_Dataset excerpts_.
————
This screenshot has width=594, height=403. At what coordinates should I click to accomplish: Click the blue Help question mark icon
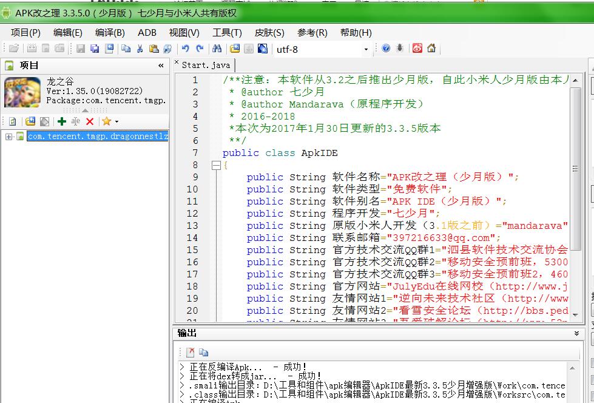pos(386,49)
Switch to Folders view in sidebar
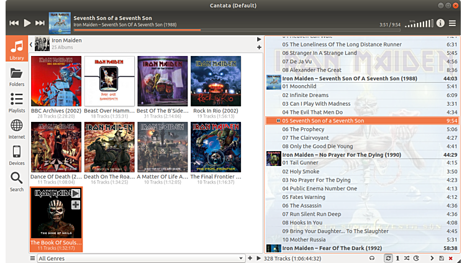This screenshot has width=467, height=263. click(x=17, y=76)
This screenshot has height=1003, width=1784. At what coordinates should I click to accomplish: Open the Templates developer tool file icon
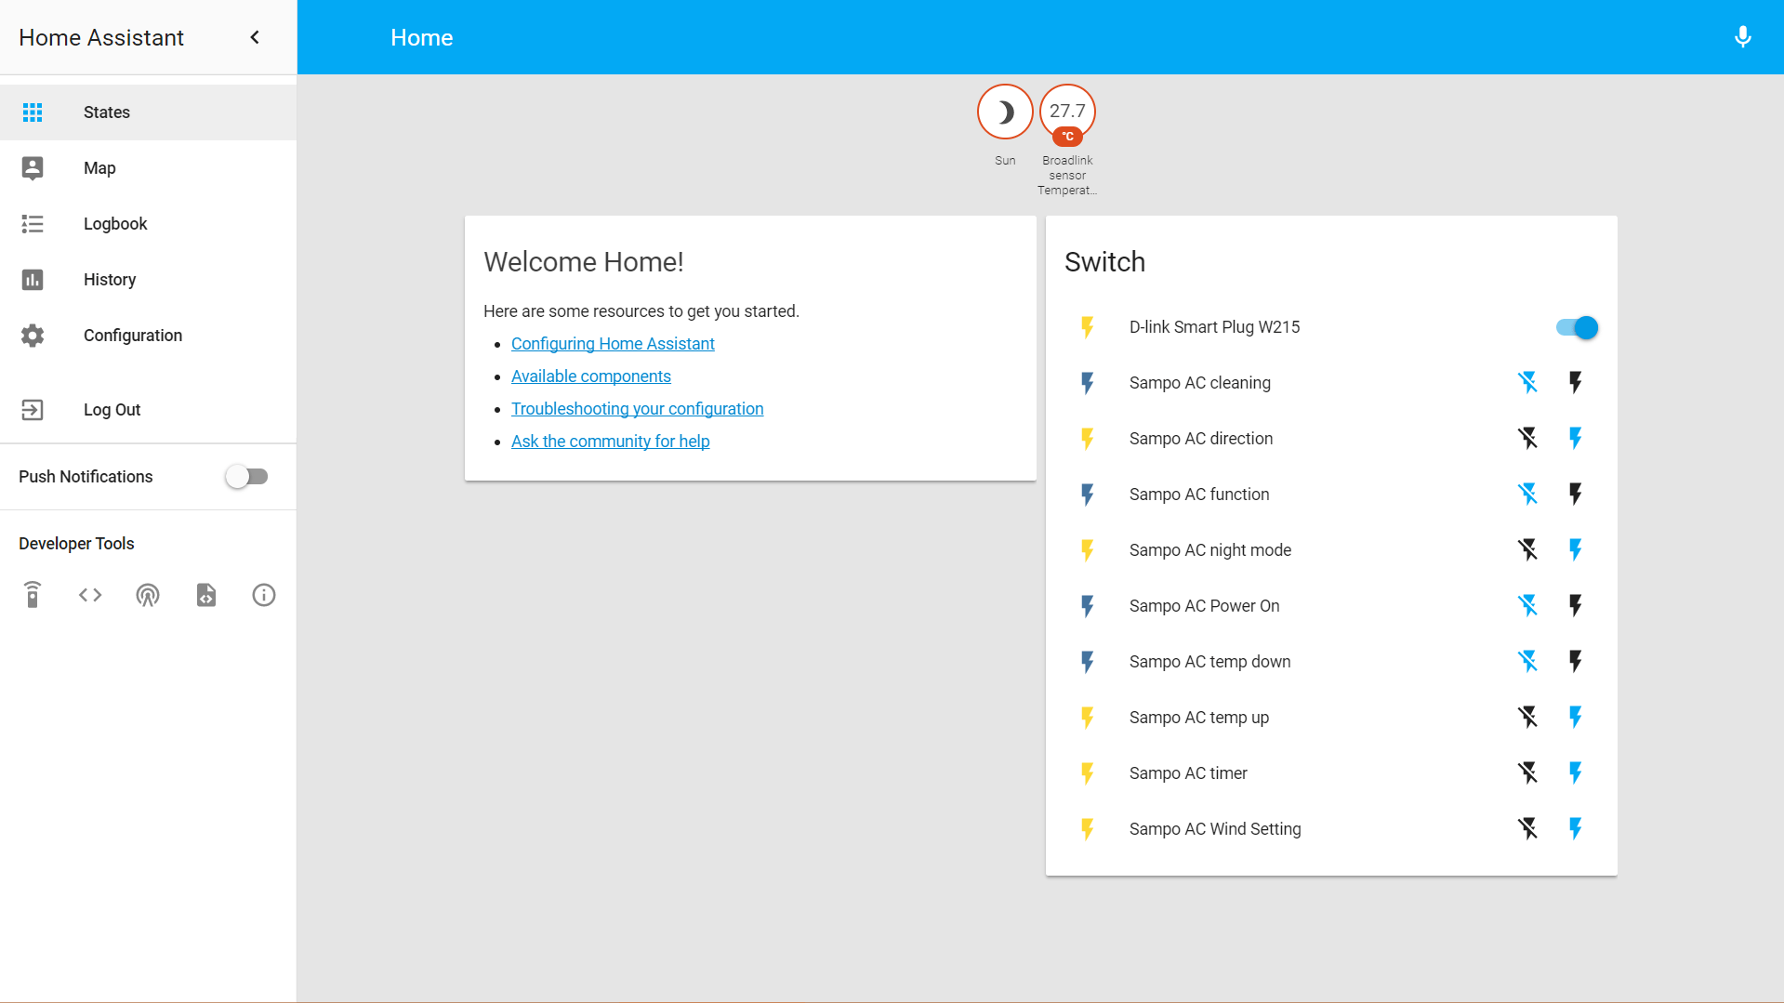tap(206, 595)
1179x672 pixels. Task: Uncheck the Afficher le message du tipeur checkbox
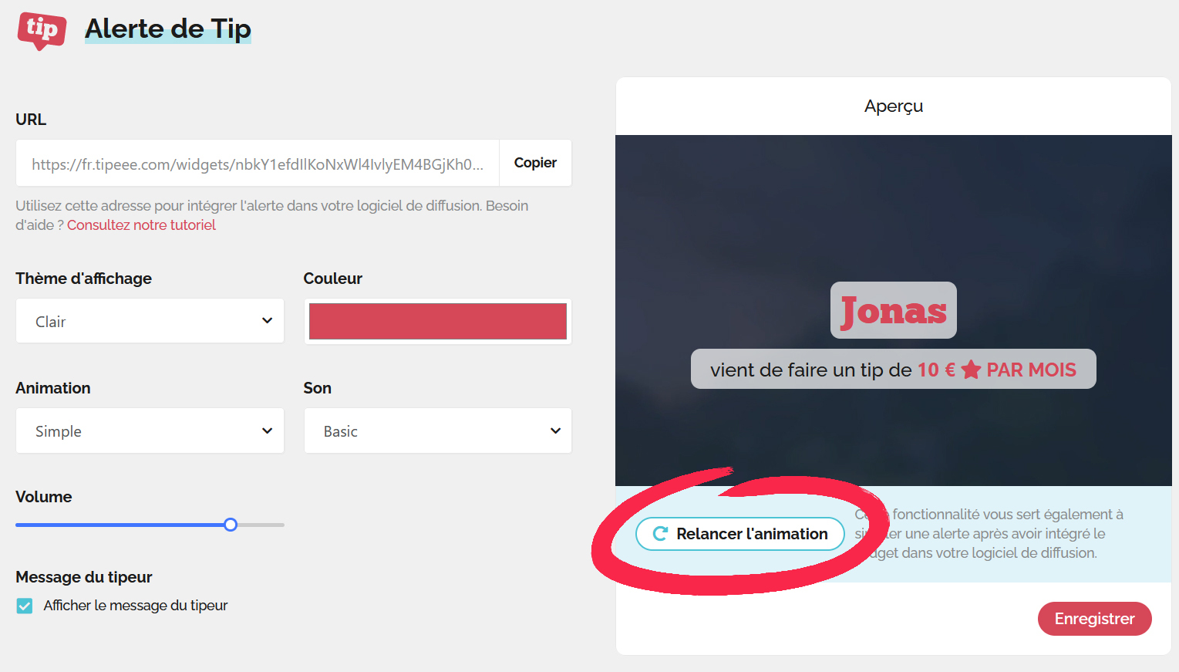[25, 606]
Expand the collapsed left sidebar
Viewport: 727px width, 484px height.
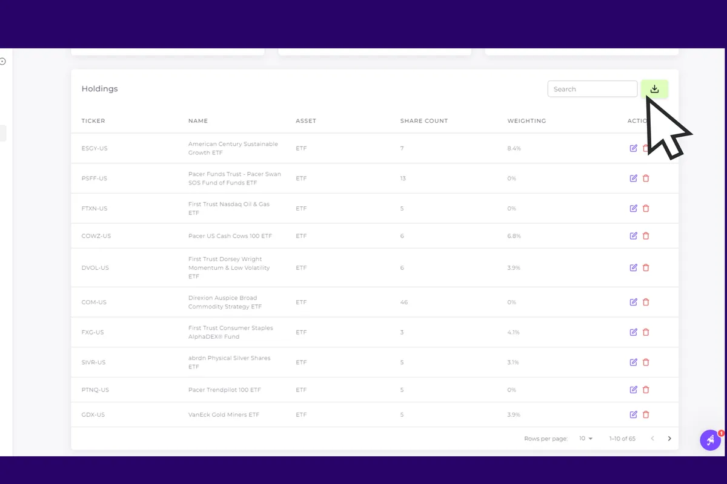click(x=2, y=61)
————
_Required work_.
Can you quote exactly, and only, the lines from the one containing "Switch to Folders view in sidebar" through the last line of the records above, keeping both ends and leaving out any pictures?

_Result_.
Switch to Folders view in sidebar
This screenshot has width=467, height=263. click(x=17, y=76)
This screenshot has height=1003, width=1784. At what coordinates should I click to accomplish: Open the Templates developer tool file icon
tap(206, 595)
1179x672 pixels. Task: Uncheck the Afficher le message du tipeur checkbox
[25, 606]
Expand the collapsed left sidebar
Viewport: 727px width, 484px height.
click(x=2, y=61)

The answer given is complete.